I pushed the cart forward until I was standing right in front of her. I hooked two fingers beneath her chin, and with a cocky smile curving my lips, I said, “I don’t threaten, kitten. I promise.”

“And that means what?”

“It means you get to wait until I’m ready to get you back.” I chucked her under the chin and pushed off on the cart. I whizzed down the aisle, stopping at the end, and then I turned back. She was staring after me, confusion written in the furrow of her brow and the tightening of her lips.

Oh, man.

This was going to be fun.

And probably kind of dangerous...





“So, tell me something.”

“Hm?” I turned my attention to Lani.

“Did you just kind of wake up one morning and decide to be a giant asshole? Or was it a gradual thing?” She licked around the top of her ice cream cone, her pink tongue bright against the pure whiteness of the ice cream.

I blinked and swallowed. Please, don’t do that again. “I don’t know,” I answered with a shrug. “I guess it was a gradual thing. I just changed and that’s the person I became.”

She sidestepped a large rock on the sand. “Okay, but of all the things you could become, why a manwhore?”

“It’s hardly a career.”

“It is if someone pays you.”

I clamped my jaw shut tightly to stop myself laughing at her. “I can’t see that going down particularly well with my family. Could you image the look on my father’s face if I told him I was leaving the business to be a whore?”

“Yes, and I might just pay to see that conversation.” She flashed me a half-grin.

I glared at her.

“What? By all accounts, you’ve been doing it for free for eight years. Why not start getting paid now while you’ve still got the ability to get it up?”

This time, I couldn’t keep the laughter in. “Nope,” I said with a firm shake of my head. “I have my rules, and I’m sticking to them. I’m determined to prove my family wrong.”

Lani licked her ice cream again and looked at me. “Help me out here. I’m a bit confused.”

Help? She wanted help? She was going to need it if she didn’t stop licking that fucking ice cream the way she was.

“Really?” I drawled. “I couldn’t tell from the manwhore line of questioning.”

She laughed. Her shoes swung beside her from where she was gripping them tightly, and she shook her head to get the hair from her face. A few strands were stuck on her eyelashes, and I reached out, softly pulling them away.

“Thanks.” She smiled. “So this thing...the agreement you have with your family. What exactly is it?”

I explained about the dinner we had while she munched down on her waffle cone. “Pops didn’t give me much of a choice. As shallow as it sounds, I’d be fucked if I was cut off. I’ve never done anything except work for my parents.”

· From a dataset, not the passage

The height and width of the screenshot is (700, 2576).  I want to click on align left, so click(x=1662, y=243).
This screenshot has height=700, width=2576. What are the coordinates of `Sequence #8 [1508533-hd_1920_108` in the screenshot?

“Let me get this straight,” she said and licked her fingers. “No partying. No womanizing. No bad anything.”

“That’s pretty much it.” I grimaced.

“Usually I’d say that all work and no play quote, but it sounds like you’ve been balanced on the play side for too long, so this might even it out.”

“I’m not all bad, you know.”

“Yeah? I don’t see you feeding homeless people.”

I laughed. “I do good stuff for people. I prefer to keep it to myself. That’s all.”

She held her hands out at her sides and stopped walking. “Brett, how am I supposed to help you if you’re apparently hiding good deeds?”

“I’m not hiding it.” I ran my hand through my hair. “I just don’t talk about it.”

“Why not?”

Do I have to have a reason? “Because I just don’t. It wouldn’t make a difference to how people view me, so there’s no point. I don’t do good stuff for myself. I do it because somebody needs to.”

Lani looked up at me. Her head was slightly tilted to the side, and there was a dark curiosity in her eyes. I could sense that she wanted to push me, but I looked at her firmly.

She sighed and rolled her eyes. “I bet it would make a difference. If you really...Never mind.”

“If I really what?”

“Nothing.” She smiled, but her heart wasn’t in this one.

“No.” I darted around her so she couldn’t walk any further.